Finding Meaning in a Contingent Universe, by Michael Shermer

I am often asked by believers why I abandoned Christianity and how I found
meaning in the apparently meaningless universe presented by science. The
implication is that the scientific world-view is an existentially depressing
one. Without God, I am bluntly told, what's the point? If this is all there
is, there is no use. To the contrary. For me quite the opposite is true. The
conjuncture of losing my religion, finding science, and discovering glorious
contingency was remarkably empowering and liberating. It gave me a sense of
joy and freedom. Freedom to think for myself. Freedom to take responsibility
for my own actions. Freedom to construct my own meanings and my own
destinies. With the knowledge that this may be all there is, and that I can
trigger my own cascading changes, I was free to live life to its fullest.

This is not to say that those who are religious cannot share in these
freedoms. But for me, and not just for me, a world absent monsters, ghosts,
demons, and gods unfetters the mind to soar to new heights, to think
unthinkable thoughts, to imagine the unimaginable, to contemplate infinity
and eternity knowing that no one is looking back. The universe takes on a
whole new meaning when you know that your place in it was not foreordained,
that it was not designed for us, indeed, that it was not designed at all. If
we are nothing more than star stuff and bio mass, how special life becomes.
If the tape were played again and again without the appearance of our
species, how extraordinary becomes our existence, and, correspondingly, how
cherished. To share in the sublimity of knowledge generated by other human
minds, and perhaps even to make a tiny contribution toward that body of
knowledge that will be passed down through the ages, part of the cumulative
wisdom of a single species on a tiny planet orbiting an ordinary star on the
remote edge of a not-so-unusual galaxy, itself a member of a cluster of
galaxies millions of light years from nowhere, is sublime beyond words.

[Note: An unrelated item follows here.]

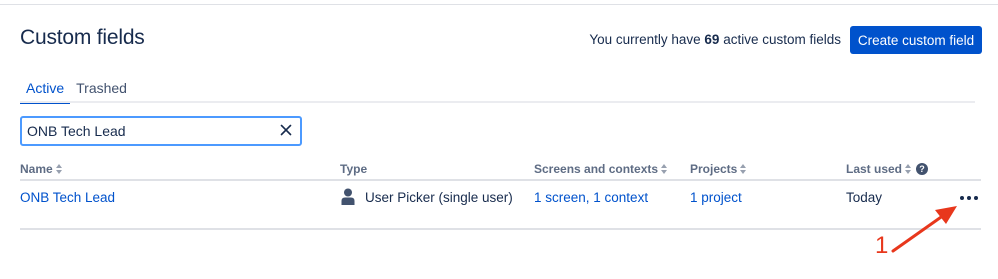 The height and width of the screenshot is (279, 998). Describe the element at coordinates (286, 130) in the screenshot. I see `clear-icon` at that location.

Since we are such a visual primate, perhaps images can help capture the
feeling. The Hubble Telescope Deep Field photograph in Figure 10-3, revealing
as never before the rich density of galaxies in our neck of the universe, is
as grand a statement about the sacred as any medieval cathedral. How vast is
the cosmos. How contingent is our place. Yet out of this apparent
insignificance emerges a glorious contingency--the recognition that we did
not have to be, but here we are. In fact, compare this slice of the cosmos to
two of the most hallowed and sacrosanct structures on Earth--both medieval in
age but on opposite sides of the planet, literally and figuratively: Machu
Picchu and Chartres Cathedral. Machu Picchu captures the numina through an
interlocking relationship between nature and humanity that generated in me an
almost mystical connection across space and time with the ancients that had
once lived and loved atop this 8,000-foot precipice. This is the "lost city"
in so many ways. When I stood inside Chartres Cathedral with my soul mate,
lit candles, and promised each other our eternal love, it was a more sacred
moment than any I have experienced. Skeptics and scientists cannot experience
the numinous? Nonsense. You do not need a spiritual power to experience the
spiritual. You do not need to be mystical to appreciate the mystery. Standing
beneath a canopy of galaxies, atop a pillar of reworked stone, or inside a
transcept of holy light, my unencumbered soul was free to love without
constraint, free to use my senses to enjoy all the pleasures and endure all
the pains that come with such love. I was enfranchised for life, emancipated
from the bonds of restricting tradition, and unyoked from the rules written
for another time in another place for another people. I was now free to try
to live up to that exalted moniker--Homo sapiens--wise man.